Andrew Sullivan in Full Intellectual Meltdown

First, here is the entire post:

A great idea. The man is a war criminal, and has done more to undermine our Constitutional balance than any man since Richard Nixon. Secretive, incompetent, belligerent, contemptuous of the rule of law, there is barely a bad decision this president has made that doesn’t have Cheney’s fingerprints on it. Of course, the Democrats are scared of taking on this man. But they are, by and large, a bunch of empty suits (and one botoxed empty pant-suit). I’m delighted the Congress is finally tackling the issue of the vice-president’s attack on the constitution. If done right, it could help air the fundamental indecency that Cheney represents. But, of course, it won’t be done right. Which is why I remain someone who, abandoned by the current Republicans, still can’t even think of identifying as a Democrat.

I can not understand how he could have read the article in question and come to the conclusion that Congress is actually trying to tackle this issue. Of course, this is a man who thinks Glenn Reynolds has been silent on the drug war, so obviously he other doesn’t read what he writes about, or he has lost touch with reality. I am speechless that he has this so fundamentally wrong.

Thanks to Pejman, who followed the link in this post (I just missed it) we learn what Andrew thinks is something to celebrate. First Andrew:

The constitution stirs.

Wait and let your anticipation build for this stirring from the graves of Jefferson, Madison, Adams and Hamilton before you follow the link and find this:

Bush brushed aside significant objections from Capitol Hill, even from Republicans, in vetoing legislation that provides $23 billion for projects like repairing hurricane damage, restoring wetlands and preventing flooding in communities across the nation.

[…]

Bush objected to $9 billion in projects added during negotiations between the House and Senate. He hoped that his action, even though it is sure not to hold, would cast him as a friend to conservatives who demand a tighter rein on federal spending.
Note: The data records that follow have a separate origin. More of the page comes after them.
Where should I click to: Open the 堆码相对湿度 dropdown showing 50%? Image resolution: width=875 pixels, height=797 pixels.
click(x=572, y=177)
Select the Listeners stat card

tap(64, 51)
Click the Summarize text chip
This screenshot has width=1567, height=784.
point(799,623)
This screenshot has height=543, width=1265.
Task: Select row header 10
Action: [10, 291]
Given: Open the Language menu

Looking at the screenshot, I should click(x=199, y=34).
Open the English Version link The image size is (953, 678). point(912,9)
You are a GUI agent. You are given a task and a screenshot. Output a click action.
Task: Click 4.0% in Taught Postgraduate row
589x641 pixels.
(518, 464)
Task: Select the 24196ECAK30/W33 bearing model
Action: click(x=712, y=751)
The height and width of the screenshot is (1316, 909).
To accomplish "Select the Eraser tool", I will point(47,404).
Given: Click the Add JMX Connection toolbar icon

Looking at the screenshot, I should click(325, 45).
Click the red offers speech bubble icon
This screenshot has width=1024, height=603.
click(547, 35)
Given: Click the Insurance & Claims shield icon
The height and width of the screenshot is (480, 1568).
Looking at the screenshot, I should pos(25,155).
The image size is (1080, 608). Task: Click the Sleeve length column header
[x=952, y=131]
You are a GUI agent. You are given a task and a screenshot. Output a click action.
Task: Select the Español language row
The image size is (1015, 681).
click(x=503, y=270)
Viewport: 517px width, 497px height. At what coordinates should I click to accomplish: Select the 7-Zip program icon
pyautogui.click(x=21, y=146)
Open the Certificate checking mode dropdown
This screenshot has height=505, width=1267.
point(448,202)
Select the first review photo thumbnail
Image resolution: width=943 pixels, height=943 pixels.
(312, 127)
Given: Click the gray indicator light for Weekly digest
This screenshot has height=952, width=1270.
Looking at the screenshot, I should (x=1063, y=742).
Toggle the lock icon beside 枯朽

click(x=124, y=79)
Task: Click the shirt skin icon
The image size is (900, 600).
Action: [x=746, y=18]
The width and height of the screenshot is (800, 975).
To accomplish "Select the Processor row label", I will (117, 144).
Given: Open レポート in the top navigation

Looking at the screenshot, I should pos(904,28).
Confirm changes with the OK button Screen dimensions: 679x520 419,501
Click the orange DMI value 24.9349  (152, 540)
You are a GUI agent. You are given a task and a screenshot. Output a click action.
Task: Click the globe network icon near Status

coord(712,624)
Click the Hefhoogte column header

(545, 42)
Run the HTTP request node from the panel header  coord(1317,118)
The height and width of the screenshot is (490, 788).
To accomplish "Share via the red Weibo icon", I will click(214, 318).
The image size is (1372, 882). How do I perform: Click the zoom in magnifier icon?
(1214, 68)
I’ll let Pejman take it from here:

Evidently, by protecting pork barrel water projects, Madisonian democracy is being preserved against the ravages of the neocons. I wonder if Sullivan is on autopilot when he blogs or whether he just thinks that none of his readers are energetic enough to do what he ought to have done in the first place and closely peruse the posts and stories he tries to make public.

The problem is that this kind of thing has become the norm.